START Available data

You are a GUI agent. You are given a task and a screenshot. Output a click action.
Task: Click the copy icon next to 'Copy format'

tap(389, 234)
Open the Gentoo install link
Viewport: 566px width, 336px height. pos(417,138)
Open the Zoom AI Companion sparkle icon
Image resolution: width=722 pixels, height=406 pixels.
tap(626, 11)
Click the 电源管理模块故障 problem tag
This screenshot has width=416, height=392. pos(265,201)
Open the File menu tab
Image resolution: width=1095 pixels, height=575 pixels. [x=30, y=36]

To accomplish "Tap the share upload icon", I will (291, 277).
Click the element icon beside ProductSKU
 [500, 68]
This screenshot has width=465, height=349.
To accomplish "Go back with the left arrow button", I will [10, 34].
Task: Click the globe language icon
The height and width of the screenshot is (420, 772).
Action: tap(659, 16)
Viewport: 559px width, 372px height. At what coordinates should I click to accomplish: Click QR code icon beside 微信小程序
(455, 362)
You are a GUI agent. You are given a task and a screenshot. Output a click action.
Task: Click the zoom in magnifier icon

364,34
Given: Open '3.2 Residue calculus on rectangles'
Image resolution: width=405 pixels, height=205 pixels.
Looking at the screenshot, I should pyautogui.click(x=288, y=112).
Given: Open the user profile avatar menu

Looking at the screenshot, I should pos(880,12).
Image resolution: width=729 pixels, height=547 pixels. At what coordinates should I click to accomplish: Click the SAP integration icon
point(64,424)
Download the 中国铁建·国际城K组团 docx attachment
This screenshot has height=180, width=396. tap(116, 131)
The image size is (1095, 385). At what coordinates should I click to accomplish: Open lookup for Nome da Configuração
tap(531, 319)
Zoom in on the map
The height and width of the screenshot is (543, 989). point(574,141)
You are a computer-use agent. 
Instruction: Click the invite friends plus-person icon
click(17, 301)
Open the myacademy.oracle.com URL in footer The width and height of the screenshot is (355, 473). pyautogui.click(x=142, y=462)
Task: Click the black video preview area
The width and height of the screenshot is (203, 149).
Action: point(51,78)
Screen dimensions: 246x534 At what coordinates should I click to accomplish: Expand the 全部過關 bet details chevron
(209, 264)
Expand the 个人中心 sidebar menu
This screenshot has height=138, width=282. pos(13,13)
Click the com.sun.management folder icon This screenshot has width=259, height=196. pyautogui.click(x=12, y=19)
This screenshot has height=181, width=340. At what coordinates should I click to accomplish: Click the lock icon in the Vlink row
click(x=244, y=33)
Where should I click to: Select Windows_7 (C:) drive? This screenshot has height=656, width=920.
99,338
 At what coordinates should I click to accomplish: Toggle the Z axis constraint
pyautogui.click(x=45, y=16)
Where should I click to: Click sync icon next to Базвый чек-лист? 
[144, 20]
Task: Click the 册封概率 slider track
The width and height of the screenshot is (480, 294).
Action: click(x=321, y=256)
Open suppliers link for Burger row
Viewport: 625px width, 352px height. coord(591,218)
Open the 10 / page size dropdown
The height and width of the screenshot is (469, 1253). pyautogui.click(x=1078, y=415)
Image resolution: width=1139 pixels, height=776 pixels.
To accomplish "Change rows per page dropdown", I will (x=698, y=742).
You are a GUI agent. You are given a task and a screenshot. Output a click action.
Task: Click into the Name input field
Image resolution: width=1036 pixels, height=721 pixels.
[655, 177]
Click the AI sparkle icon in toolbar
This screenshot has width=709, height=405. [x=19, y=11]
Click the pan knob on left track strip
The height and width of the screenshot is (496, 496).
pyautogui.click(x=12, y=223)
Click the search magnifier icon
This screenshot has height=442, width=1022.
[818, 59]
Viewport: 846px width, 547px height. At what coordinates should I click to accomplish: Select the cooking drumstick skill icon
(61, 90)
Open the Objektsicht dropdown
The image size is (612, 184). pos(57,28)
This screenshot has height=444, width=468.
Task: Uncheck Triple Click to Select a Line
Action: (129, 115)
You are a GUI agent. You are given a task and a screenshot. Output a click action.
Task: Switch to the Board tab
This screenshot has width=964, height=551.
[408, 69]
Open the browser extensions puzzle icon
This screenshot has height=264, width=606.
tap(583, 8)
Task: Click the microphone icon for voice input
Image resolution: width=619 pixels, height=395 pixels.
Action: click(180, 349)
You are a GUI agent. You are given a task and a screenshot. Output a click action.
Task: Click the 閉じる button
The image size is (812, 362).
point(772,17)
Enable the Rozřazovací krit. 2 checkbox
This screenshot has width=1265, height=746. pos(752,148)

END Available data

What the exercise asks: In full and word for word, repeat the records.

Answer section:
You are a GUI agent. You are given a task and a screenshot. Output a click action.
Task: Click the copy icon next to 'Copy format'

tap(389, 234)
Open the Gentoo install link
Viewport: 566px width, 336px height. pos(417,138)
Open the Zoom AI Companion sparkle icon
Image resolution: width=722 pixels, height=406 pixels.
tap(626, 11)
Click the 电源管理模块故障 problem tag
This screenshot has width=416, height=392. pos(265,201)
Open the File menu tab
Image resolution: width=1095 pixels, height=575 pixels. [x=30, y=36]

To accomplish "Tap the share upload icon", I will (291, 277).
Click the element icon beside ProductSKU
 [500, 68]
This screenshot has width=465, height=349.
To accomplish "Go back with the left arrow button", I will [10, 34].
Task: Click the globe language icon
The height and width of the screenshot is (420, 772).
Action: tap(659, 16)
Viewport: 559px width, 372px height. At what coordinates should I click to accomplish: Click QR code icon beside 微信小程序
(455, 362)
You are a GUI agent. You are given a task and a screenshot. Output a click action.
Task: Click the zoom in magnifier icon

364,34
Given: Open '3.2 Residue calculus on rectangles'
Image resolution: width=405 pixels, height=205 pixels.
Looking at the screenshot, I should pyautogui.click(x=288, y=112).
Given: Open the user profile avatar menu

Looking at the screenshot, I should pos(880,12).
Image resolution: width=729 pixels, height=547 pixels. At what coordinates should I click to accomplish: Click the SAP integration icon
point(64,424)
Download the 中国铁建·国际城K组团 docx attachment
This screenshot has height=180, width=396. tap(116, 131)
The image size is (1095, 385). At what coordinates should I click to accomplish: Open lookup for Nome da Configuração
tap(531, 319)
Zoom in on the map
The height and width of the screenshot is (543, 989). point(574,141)
You are a computer-use agent. 
Instruction: Click the invite friends plus-person icon
click(17, 301)
Open the myacademy.oracle.com URL in footer The width and height of the screenshot is (355, 473). pyautogui.click(x=142, y=462)
Task: Click the black video preview area
The width and height of the screenshot is (203, 149).
Action: point(51,78)
Screen dimensions: 246x534 At what coordinates should I click to accomplish: Expand the 全部過關 bet details chevron
(209, 264)
Expand the 个人中心 sidebar menu
This screenshot has height=138, width=282. pos(13,13)
Click the com.sun.management folder icon This screenshot has width=259, height=196. pyautogui.click(x=12, y=19)
This screenshot has height=181, width=340. At what coordinates should I click to accomplish: Click the lock icon in the Vlink row
click(x=244, y=33)
Where should I click to: Select Windows_7 (C:) drive? This screenshot has height=656, width=920.
99,338
 At what coordinates should I click to accomplish: Toggle the Z axis constraint
pyautogui.click(x=45, y=16)
Where should I click to: Click sync icon next to Базвый чек-лист? 
[144, 20]
Task: Click the 册封概率 slider track
The width and height of the screenshot is (480, 294).
Action: click(x=321, y=256)
Open suppliers link for Burger row
Viewport: 625px width, 352px height. coord(591,218)
Open the 10 / page size dropdown
The height and width of the screenshot is (469, 1253). pyautogui.click(x=1078, y=415)
Image resolution: width=1139 pixels, height=776 pixels.
To accomplish "Change rows per page dropdown", I will (x=698, y=742).
You are a GUI agent. You are given a task and a screenshot. Output a click action.
Task: Click into the Name input field
Image resolution: width=1036 pixels, height=721 pixels.
[655, 177]
Click the AI sparkle icon in toolbar
This screenshot has width=709, height=405. [x=19, y=11]
Click the pan knob on left track strip
The height and width of the screenshot is (496, 496).
pyautogui.click(x=12, y=223)
Click the search magnifier icon
This screenshot has height=442, width=1022.
[818, 59]
Viewport: 846px width, 547px height. At what coordinates should I click to accomplish: Select the cooking drumstick skill icon
(61, 90)
Open the Objektsicht dropdown
The image size is (612, 184). pos(57,28)
This screenshot has height=444, width=468.
Task: Uncheck Triple Click to Select a Line
Action: (129, 115)
You are a GUI agent. You are given a task and a screenshot. Output a click action.
Task: Switch to the Board tab
This screenshot has width=964, height=551.
[408, 69]
Open the browser extensions puzzle icon
This screenshot has height=264, width=606.
tap(583, 8)
Task: Click the microphone icon for voice input
Image resolution: width=619 pixels, height=395 pixels.
Action: click(180, 349)
You are a GUI agent. You are given a task and a screenshot. Output a click action.
Task: Click the 閉じる button
The image size is (812, 362).
point(772,17)
Enable the Rozřazovací krit. 2 checkbox
This screenshot has width=1265, height=746. pos(752,148)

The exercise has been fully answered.